### Избранный отрывок
Через несколько минут, объяснив, что меня записывают на магнитофон и кинокамеру, он предложил лист бумаги, уголь и кусочек мягкого хлеба в качестве ластика. И попросил меня нарисовать, как смогу, лампу, стоявшую на пианино напротив. Я ответил, что никогда не рисовал раньше, кроме технических чертежей для получения степени инженера. Он возразил, что знает об этом, но я должен попробовать, поскольку речь идет о большем, чем просто рисунки.
Я нарисовал вертикальный цилиндр с усеченным конусом на верхнем конце и нечто вроде эллипса внизу как подставку. Для меня это был наилучший возможный рисунок. Он взглянул и констатировал, что это мысль о лампе, но не лампа, и тогда я понял, что действительно нарисовал абстрактное понятие, стоящее за словом «лампа».
Как бы то ни было, парировал я, только художник может сделать то, чего он от меня ожидал, а я не был художником, как сразу и предупреждал. Он настаивал, чтобы я попробовал снова и нарисовал только то, что вижу, а не то, что думаю, что вижу.
Я просто не знал, как нарисовать то, что видишь. В моем, а может быть и вашем представлении он просил меня стать художником, а я им не был. «Скажите, что вы видите?» «Лампу» «Вы видите хоть какие-то из линий, которые нарисовали?» Я был вынужден признать, что на рисунке не было ни одной линии настоящей лампы, только пропорции более-менее соответствовали. «Вы видите линии? Что в целом видят ваши глаза? Они видят свет, тогда почему бы вам не нарисовать темные и светлые пятна, которые вы видите. У вас в руке уголь. Если вы закрасите слишком много, у вас есть хлеб, чтобы удалить излишки и добиться градиента в пятнах, чтобы они были больше похожи на те, что вы видите».

### Сведения
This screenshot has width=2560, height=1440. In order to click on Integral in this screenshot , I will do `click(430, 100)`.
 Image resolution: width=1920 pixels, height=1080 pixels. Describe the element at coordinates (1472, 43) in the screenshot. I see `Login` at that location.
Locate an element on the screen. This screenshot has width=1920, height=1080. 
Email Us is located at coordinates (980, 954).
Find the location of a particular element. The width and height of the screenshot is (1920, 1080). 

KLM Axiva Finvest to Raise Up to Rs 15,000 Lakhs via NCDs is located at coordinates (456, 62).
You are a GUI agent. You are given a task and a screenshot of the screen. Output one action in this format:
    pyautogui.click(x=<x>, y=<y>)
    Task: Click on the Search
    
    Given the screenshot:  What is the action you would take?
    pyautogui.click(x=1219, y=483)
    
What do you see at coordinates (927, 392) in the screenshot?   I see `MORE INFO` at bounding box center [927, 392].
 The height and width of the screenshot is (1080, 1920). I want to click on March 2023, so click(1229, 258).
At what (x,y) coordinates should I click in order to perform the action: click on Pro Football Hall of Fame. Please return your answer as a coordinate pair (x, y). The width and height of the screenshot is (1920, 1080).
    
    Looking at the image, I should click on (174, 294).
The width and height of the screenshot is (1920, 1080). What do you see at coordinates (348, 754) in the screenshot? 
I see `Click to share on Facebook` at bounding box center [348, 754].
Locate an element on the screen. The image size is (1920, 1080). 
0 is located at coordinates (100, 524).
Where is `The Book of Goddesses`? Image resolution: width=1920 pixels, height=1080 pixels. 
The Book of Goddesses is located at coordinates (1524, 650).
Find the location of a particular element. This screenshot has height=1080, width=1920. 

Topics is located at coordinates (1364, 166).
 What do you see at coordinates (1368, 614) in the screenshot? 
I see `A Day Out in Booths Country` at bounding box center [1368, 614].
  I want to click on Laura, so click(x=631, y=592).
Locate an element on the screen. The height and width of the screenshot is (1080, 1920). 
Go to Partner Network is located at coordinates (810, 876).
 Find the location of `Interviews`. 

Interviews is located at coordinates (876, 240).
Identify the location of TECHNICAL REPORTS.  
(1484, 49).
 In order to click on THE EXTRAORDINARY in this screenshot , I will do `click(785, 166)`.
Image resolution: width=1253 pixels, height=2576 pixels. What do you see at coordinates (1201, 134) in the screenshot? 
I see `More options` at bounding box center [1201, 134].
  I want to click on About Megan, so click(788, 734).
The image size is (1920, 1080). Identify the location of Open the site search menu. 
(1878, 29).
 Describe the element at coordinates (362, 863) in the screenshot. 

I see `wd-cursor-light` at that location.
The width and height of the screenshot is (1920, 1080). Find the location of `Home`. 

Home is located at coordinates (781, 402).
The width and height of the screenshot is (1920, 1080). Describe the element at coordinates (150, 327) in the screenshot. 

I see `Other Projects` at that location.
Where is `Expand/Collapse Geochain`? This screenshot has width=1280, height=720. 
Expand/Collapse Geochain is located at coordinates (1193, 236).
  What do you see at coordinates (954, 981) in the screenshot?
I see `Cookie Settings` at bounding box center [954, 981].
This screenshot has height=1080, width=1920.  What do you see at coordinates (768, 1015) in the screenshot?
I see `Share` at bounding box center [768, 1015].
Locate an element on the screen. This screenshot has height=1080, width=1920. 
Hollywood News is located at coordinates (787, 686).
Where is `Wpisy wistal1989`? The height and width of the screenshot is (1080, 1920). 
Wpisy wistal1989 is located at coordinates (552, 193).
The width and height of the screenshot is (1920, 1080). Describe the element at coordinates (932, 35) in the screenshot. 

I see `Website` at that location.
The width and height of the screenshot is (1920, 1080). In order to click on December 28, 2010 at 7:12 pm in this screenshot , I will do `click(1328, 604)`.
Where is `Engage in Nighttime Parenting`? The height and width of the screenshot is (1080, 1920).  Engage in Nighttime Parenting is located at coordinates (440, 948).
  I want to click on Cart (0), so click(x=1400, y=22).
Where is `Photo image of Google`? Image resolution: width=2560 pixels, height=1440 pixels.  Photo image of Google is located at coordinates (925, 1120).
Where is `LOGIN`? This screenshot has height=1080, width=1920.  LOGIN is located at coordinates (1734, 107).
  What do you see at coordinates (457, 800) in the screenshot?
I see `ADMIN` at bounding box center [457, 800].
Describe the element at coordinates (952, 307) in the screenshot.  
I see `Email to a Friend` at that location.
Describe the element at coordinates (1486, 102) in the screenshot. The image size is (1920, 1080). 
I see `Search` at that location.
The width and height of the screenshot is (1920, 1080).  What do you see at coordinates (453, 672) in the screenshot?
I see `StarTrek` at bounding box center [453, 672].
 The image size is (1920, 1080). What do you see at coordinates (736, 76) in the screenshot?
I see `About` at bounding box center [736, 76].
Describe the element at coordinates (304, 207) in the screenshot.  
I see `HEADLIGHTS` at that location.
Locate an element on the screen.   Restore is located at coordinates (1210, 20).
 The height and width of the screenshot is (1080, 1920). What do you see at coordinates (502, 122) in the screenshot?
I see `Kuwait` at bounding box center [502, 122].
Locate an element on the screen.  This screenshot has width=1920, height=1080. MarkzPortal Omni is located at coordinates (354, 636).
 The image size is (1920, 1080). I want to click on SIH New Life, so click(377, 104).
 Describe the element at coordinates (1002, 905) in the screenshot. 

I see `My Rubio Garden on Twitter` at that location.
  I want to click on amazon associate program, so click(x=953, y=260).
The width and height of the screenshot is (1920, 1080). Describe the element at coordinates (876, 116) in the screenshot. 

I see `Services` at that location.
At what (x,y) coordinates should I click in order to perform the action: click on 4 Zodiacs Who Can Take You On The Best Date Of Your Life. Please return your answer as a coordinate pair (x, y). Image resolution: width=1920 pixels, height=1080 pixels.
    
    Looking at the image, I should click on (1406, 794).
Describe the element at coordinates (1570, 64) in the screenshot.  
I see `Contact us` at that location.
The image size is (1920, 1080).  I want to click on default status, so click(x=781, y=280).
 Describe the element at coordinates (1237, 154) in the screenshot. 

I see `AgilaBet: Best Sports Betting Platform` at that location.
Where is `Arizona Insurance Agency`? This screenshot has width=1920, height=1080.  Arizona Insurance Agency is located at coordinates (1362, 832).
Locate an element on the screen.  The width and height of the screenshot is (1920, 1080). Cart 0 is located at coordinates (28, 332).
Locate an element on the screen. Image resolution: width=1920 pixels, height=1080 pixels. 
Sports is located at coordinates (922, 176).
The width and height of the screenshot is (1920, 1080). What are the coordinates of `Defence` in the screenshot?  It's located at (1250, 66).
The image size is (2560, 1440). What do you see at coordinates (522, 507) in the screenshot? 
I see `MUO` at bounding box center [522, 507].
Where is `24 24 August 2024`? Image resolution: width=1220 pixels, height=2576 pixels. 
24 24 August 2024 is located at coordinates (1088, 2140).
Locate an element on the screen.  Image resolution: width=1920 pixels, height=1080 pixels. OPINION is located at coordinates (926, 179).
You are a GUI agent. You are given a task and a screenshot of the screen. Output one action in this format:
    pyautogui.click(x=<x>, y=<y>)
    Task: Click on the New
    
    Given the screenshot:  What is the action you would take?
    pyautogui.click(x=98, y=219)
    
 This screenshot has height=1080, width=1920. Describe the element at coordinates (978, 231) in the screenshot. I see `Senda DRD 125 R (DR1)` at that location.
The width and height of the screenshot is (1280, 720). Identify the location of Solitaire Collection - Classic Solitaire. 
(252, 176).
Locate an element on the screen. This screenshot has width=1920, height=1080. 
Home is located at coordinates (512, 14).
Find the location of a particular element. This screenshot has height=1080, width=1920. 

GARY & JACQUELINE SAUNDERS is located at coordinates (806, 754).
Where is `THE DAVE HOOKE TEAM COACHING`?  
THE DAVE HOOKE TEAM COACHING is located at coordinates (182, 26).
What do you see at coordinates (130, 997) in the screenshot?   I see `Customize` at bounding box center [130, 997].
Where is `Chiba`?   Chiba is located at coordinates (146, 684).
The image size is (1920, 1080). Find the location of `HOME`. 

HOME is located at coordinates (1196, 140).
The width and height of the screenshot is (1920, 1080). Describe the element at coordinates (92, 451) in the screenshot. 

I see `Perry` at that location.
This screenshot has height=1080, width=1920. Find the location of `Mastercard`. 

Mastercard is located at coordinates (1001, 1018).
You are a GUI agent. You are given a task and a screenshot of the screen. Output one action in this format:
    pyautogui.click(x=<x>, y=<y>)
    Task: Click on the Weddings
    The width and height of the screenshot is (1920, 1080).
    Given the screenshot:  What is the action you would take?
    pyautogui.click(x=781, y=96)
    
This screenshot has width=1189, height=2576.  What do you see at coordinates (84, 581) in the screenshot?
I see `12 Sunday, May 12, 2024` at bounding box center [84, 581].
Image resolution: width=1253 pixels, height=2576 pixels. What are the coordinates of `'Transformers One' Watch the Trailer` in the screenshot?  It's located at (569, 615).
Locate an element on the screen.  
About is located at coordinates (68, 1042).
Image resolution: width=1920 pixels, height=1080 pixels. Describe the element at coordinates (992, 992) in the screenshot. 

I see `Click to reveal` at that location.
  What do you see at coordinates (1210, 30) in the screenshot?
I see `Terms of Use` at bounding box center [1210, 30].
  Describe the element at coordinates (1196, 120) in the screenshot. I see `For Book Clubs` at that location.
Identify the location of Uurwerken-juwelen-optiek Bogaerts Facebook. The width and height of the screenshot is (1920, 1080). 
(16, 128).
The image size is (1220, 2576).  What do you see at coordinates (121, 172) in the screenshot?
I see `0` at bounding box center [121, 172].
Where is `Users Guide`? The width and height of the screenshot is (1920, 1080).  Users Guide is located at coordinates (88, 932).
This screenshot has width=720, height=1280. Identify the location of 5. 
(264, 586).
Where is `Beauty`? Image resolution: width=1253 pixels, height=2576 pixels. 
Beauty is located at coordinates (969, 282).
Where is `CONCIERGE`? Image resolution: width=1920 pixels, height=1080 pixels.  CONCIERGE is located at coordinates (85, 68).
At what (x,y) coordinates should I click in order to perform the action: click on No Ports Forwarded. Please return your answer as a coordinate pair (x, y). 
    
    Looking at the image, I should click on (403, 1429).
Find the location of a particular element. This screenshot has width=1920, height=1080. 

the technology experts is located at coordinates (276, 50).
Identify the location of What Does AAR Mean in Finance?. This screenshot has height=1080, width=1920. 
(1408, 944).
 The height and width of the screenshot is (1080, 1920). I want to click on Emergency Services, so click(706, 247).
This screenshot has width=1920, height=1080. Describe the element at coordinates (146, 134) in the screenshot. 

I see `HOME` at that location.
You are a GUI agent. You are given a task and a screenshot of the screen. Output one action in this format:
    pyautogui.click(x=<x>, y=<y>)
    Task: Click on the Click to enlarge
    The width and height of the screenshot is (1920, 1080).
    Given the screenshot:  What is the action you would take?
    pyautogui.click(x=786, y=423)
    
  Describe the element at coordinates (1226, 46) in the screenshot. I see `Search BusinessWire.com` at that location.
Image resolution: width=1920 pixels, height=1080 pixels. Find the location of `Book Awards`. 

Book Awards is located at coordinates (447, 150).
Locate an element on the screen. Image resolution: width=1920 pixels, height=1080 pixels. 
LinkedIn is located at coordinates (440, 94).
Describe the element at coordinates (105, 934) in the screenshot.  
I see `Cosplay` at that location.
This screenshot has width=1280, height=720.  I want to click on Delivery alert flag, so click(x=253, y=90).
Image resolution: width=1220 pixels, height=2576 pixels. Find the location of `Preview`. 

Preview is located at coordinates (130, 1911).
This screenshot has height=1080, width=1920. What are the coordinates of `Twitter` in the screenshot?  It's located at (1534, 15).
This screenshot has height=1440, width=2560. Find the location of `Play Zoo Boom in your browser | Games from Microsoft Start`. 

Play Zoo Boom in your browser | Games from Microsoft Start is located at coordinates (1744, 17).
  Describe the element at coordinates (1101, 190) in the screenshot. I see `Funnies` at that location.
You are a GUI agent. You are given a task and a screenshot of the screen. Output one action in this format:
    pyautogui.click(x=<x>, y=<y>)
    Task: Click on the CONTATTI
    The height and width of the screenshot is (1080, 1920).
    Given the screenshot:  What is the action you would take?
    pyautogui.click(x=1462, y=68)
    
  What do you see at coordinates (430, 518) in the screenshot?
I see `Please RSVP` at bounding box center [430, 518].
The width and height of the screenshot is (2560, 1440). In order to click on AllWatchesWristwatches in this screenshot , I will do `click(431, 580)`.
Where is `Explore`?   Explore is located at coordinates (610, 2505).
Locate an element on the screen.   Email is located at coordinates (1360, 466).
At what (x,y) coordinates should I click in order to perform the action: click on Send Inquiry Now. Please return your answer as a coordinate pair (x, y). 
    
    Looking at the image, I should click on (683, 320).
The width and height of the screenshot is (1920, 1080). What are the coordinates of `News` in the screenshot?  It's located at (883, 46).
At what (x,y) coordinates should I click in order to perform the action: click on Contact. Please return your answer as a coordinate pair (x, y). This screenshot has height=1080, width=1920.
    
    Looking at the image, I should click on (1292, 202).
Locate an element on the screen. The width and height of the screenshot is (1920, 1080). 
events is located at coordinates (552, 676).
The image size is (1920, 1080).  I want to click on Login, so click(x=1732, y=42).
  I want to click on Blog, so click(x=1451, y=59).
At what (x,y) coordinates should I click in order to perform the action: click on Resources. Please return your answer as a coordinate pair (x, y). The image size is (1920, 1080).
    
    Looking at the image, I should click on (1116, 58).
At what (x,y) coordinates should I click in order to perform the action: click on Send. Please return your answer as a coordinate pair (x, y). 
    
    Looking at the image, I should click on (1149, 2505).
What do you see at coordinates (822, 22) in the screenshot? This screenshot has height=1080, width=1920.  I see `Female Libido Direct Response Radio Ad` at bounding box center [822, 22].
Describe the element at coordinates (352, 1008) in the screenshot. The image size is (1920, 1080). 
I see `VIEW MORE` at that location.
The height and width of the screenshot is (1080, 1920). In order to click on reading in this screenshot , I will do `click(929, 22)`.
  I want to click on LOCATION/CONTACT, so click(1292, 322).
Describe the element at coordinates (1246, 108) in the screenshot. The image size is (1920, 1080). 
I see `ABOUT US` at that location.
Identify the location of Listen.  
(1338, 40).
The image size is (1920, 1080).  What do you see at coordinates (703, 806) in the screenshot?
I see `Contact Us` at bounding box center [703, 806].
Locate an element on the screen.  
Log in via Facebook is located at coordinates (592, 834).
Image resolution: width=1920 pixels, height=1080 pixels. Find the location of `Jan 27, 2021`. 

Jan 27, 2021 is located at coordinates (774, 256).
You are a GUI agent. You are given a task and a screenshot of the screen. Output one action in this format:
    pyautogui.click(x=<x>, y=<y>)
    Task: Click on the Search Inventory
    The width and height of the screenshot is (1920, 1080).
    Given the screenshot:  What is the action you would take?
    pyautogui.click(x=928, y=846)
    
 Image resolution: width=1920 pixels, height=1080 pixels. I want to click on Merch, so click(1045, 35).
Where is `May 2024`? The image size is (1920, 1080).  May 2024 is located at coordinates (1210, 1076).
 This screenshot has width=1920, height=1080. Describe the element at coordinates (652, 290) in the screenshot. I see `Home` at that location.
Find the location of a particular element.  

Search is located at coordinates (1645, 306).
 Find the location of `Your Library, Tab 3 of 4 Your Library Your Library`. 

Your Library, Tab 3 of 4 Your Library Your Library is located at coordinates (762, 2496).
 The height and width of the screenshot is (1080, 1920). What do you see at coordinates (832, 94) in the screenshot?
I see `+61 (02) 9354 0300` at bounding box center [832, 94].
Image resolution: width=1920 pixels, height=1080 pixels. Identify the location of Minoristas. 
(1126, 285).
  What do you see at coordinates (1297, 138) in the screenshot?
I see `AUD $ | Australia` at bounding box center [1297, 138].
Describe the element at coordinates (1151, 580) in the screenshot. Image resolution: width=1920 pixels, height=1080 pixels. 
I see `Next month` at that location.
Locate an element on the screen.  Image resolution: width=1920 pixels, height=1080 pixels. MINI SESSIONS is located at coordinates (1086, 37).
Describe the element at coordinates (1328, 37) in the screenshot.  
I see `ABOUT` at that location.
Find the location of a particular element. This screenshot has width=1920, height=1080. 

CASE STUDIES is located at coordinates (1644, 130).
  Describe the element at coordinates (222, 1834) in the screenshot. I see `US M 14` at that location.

### Что нужно сделать
1. Что в избранном отрывке предлагают использовать вместо ластика?
2. Переведите на английский язык предложение из избранного отрывка: «Я нарисовал вертикальный цилиндр с усеченным конусом на верхнем конце и нечто вроде эллипса внизу как подставку».
3. Продолжите избранный отрывок, начав сразу после его последней фразы.

### Набор ответов
1. Кусочек мягкого хлеба.

2. I drew a vertical cylinder with a truncated cone at the top end and something like an ellipse at the bottom as a base.

3.
Я взял другой лист бумаги и на этот раз начал с темных пятен там, где не было света. И вдруг понял, что ножка лампы не была цилиндром, тень наверху не была усеченным конусом и основание не было эллипсом. Я испытал необычайные ощущения, когда взглянул на собрание темных угольных пятен и частей, откуда я убрал уголь с помощью хлебного мякиша. Рисунок не мог быть моим, такие рисовали только художники. Я никогда даже не думал такими категориями прежде, поскольку это казалось обманом, как будто я притворялся тем, кем не был на самом деле.
Думаю, вы можете представить удивительную трансформацию, которая происходила со мной. Я не художник, а кто художник? Когда я действую как художник, результатом становится работа художника. Может быть, я меняюсь, теряю свою индивидуальность? Тогда я не думал в подобных терминах, но чувствовал себя незащищенным из-за перемен, происходивших под действием вопросов Якоби.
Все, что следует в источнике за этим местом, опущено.